### Exercise input
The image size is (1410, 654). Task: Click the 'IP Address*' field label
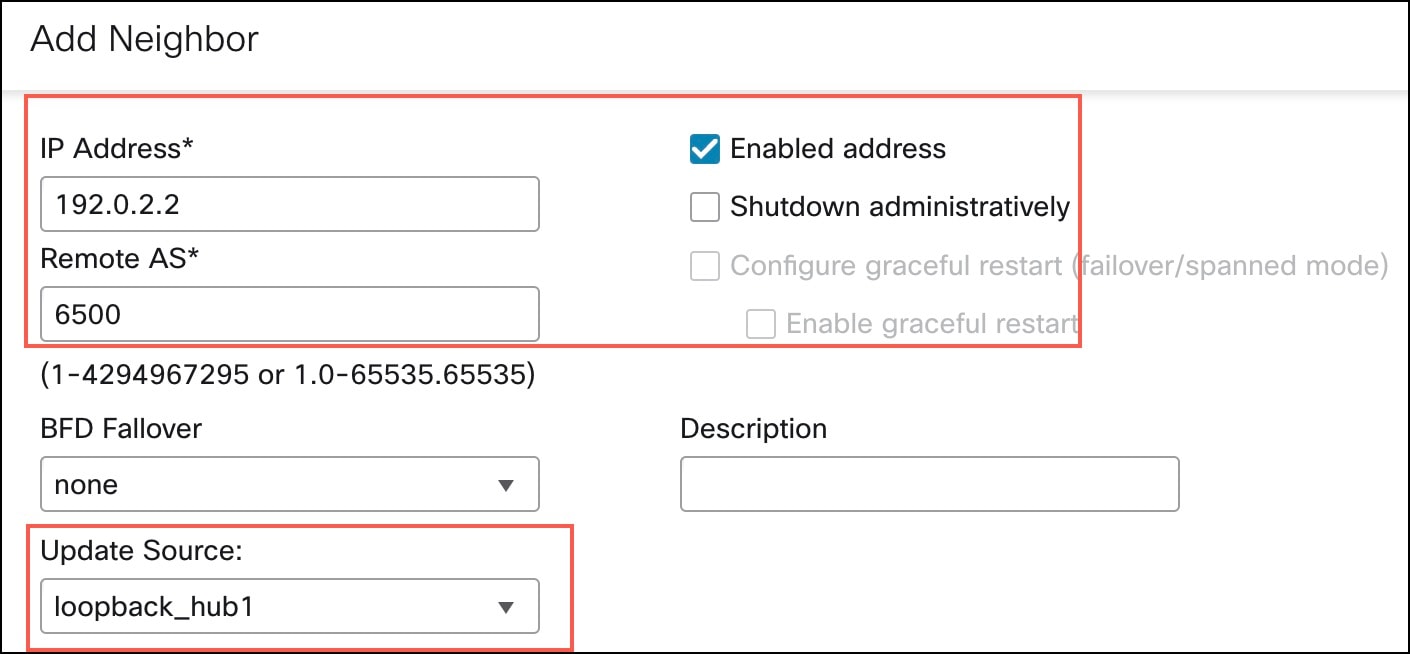[117, 149]
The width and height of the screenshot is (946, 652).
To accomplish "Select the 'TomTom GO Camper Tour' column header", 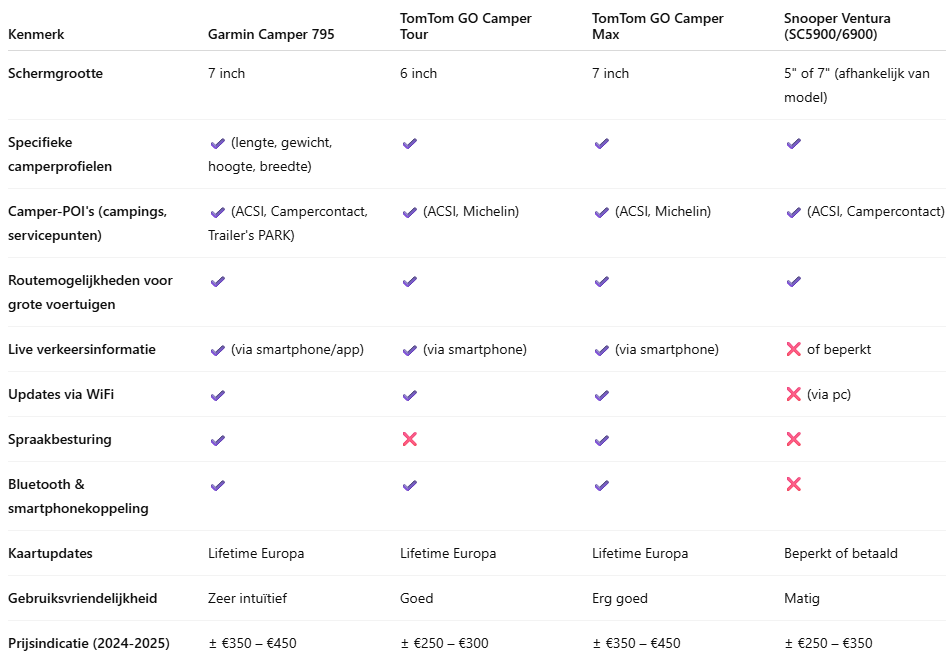I will tap(465, 27).
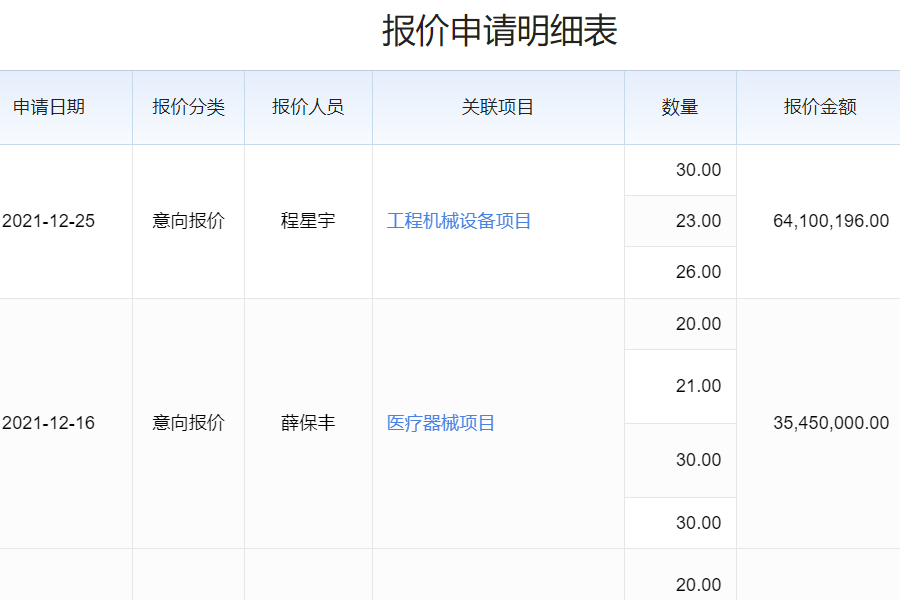The image size is (900, 600).
Task: Click the 23.00 quantity cell
Action: (698, 221)
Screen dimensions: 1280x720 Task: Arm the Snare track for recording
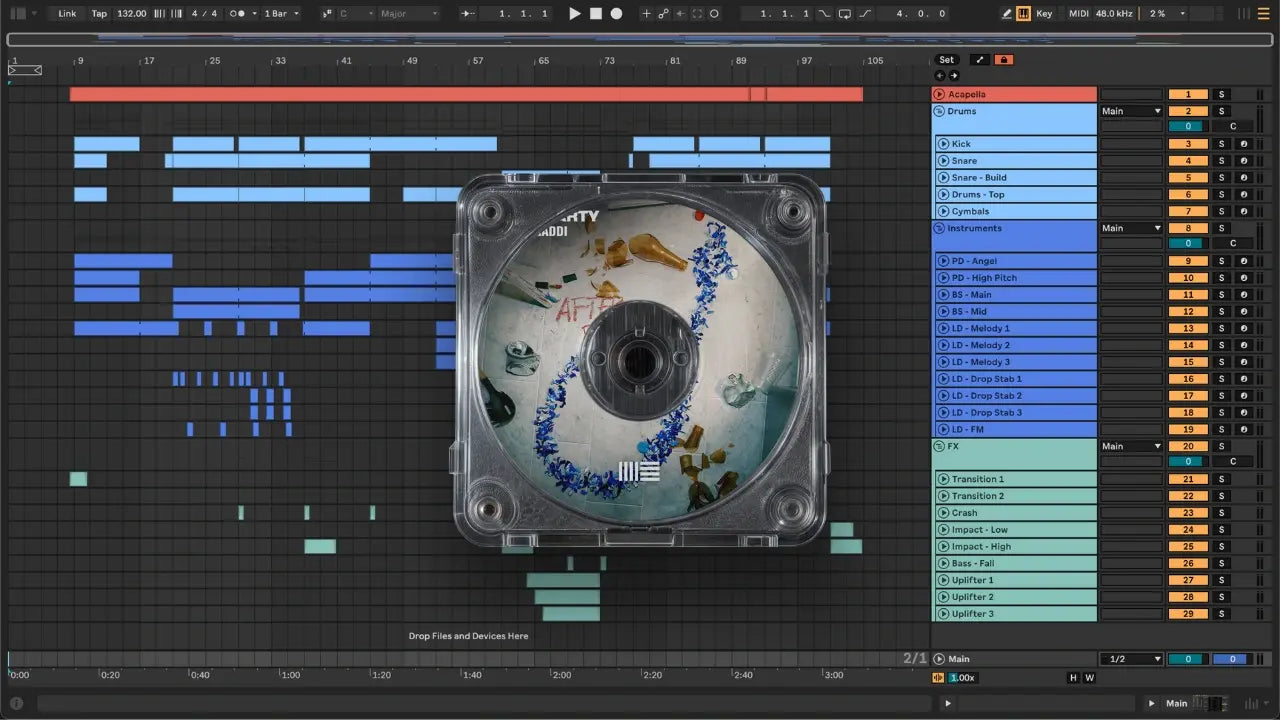click(1244, 161)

### Your assignment
The answer consists solely of the lines from the one holding "Screen dimensions: 1280x720" through the last line of the entries above, set down verbatim, without any pictures.

### Answer section
Screen dimensions: 1280x720 Task: Arm the Snare track for recording
click(1244, 161)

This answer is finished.